This paper has been published at the Workshop on Computer Architecture Education 2025 (at ISCA-2025). Please cite this work via this reference:

@InProceedings{Giorgi25-wcae,
  author = {Giorgi, Roberto},
  title = {{FREESS}: An Educational Simulator of a {RISC-V}-Inspired Superscalar Processor Based on Tomasulo’s Algorithm},
  booktitle = "ACM Workshop on Computer Architecture Education (WCAE-25)",
  address = "Tokyo, Japan",
  pages = "1-8",
  month = "jun",
  year = "2025"
}

FREESS Processor Architecture

pre-requisites (dependencies in Ubuntu)

sudo apt install build-essential git vim

pre-requisites (dependencies in Fedora)

sudo dnf install @development-tools git vim

to compile

make

to check that it works

make test

It should print something like '* TEST1 PASSED ...'

to run the examples

./run-ex1.sh
./run-ex2.sh
./run-ex3.sh

to write your own RISC-V-like program

To write a program, students simply replace each mnemonic with its corresponding opcode, specify the register indices, and provide any required immediate values. The handling of branch instructions is particularly instructive: instead of using labels as in assembly, students must enter the immediate value representing the number of instructions to jump—positive for forward branches, negative for backward ones, effectively replacing the role of labels in BEQ and BNE instructions. For those unfamiliar with machine code, this exercise also provides a valuable opportunity to understand how binary files encode programs at the instruction level.

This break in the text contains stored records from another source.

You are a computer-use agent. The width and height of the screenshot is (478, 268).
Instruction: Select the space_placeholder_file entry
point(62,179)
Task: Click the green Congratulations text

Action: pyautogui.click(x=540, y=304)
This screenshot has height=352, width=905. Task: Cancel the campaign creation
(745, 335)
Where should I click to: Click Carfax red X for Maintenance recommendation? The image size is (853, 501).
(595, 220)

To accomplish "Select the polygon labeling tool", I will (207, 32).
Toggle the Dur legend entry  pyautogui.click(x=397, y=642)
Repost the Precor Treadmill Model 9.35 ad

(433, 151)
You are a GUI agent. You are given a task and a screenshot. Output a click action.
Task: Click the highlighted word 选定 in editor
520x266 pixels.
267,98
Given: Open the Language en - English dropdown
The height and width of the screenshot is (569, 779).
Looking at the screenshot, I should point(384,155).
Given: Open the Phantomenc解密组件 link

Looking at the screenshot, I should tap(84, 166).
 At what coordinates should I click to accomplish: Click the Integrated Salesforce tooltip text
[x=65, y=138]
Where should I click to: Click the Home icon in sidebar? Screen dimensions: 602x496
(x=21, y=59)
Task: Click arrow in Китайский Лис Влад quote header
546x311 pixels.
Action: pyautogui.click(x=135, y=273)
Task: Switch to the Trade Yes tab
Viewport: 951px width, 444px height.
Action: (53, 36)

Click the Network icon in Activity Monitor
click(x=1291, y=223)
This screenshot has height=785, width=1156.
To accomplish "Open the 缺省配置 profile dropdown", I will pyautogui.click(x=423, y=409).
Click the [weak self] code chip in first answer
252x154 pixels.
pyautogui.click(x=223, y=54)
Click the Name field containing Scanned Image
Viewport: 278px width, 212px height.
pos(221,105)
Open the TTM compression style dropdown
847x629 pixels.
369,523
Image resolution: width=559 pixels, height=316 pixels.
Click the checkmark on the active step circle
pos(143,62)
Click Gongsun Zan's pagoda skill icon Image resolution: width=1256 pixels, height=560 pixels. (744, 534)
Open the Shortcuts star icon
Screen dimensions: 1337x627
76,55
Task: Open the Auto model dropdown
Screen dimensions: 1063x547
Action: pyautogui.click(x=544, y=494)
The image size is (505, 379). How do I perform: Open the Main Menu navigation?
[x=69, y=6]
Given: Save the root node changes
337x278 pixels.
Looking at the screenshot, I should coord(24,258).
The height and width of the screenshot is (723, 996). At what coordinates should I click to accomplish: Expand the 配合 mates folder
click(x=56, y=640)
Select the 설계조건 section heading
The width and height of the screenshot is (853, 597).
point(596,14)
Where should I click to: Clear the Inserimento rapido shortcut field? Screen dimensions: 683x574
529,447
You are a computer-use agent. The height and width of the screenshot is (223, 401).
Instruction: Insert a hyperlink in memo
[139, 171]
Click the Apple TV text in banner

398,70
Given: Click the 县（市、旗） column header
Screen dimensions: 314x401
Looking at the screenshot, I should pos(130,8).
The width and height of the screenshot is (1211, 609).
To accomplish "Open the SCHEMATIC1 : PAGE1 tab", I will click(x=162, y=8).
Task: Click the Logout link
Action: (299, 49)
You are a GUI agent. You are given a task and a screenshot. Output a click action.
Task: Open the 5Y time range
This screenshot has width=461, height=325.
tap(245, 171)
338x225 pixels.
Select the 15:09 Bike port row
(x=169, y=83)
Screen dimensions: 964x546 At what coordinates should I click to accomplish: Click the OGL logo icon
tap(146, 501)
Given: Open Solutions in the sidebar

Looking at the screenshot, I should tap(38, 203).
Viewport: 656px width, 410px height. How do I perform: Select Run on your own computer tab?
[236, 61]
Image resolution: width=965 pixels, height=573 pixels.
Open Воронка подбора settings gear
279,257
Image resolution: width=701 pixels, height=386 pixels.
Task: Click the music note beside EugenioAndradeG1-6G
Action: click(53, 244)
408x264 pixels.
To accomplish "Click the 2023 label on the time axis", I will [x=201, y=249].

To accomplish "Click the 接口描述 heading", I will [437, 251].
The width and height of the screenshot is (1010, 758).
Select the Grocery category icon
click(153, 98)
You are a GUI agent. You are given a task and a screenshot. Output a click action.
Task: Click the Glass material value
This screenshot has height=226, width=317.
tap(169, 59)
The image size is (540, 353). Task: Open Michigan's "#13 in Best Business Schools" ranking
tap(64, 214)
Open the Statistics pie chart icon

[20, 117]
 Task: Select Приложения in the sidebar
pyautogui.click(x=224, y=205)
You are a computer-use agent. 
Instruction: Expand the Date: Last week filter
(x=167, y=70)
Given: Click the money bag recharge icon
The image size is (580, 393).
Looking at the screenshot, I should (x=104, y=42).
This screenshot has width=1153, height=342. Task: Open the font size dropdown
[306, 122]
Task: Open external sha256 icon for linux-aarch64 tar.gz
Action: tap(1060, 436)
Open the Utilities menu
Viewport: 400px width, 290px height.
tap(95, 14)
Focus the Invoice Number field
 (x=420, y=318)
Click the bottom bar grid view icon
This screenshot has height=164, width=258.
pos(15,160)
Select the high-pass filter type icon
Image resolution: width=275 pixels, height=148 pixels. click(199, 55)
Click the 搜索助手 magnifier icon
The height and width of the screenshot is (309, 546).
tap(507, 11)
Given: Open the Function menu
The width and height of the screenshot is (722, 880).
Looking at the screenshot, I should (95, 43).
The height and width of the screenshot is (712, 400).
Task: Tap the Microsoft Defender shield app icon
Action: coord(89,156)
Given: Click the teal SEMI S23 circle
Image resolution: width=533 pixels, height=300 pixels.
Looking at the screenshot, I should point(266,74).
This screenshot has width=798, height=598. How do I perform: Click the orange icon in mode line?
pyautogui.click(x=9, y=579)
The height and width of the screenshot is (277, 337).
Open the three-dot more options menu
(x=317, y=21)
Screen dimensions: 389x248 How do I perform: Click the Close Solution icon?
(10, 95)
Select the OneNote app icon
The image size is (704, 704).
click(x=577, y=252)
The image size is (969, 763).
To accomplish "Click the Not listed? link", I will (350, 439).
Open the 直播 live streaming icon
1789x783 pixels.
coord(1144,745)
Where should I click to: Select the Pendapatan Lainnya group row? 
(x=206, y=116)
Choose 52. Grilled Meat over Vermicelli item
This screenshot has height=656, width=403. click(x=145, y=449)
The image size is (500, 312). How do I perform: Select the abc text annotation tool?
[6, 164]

Table 1 reports the opcodes for the seven supported instructions.

Table 1: FREESS instructions

Mnemonic Operation Code (opcode)
LW 1
SW 2
BEQ 3
BNE 4
ADD 5
ADDI 6
MUL 7

Assuming the code:

loop: x3 <- mem(0+x4)   # load b(i)
      x7 <- mem(128+x5) # load c(i)
      x7 <- x7 * x3     # b(i) * c(i)
      x1 <- x1 - 1      # decr. counter
      mem(256+x6)<- x7  # store a(i)
      x2 <- x2 + 8      # bump index
      P <- loop; x1!=0  # close loop

the resulting code is the following (i.e., filename 'program1':

1 3 4 0
1 7 5 128
7 7 7 3
6 1 1 -1
2 7 6 256
6 2 2 8
4 1 0 -7

running the program:

./freess -exe program1

for help

./freess -h

Main Processor Parameters

NEW (wasm branch)

In addition here is a WebAssembly version!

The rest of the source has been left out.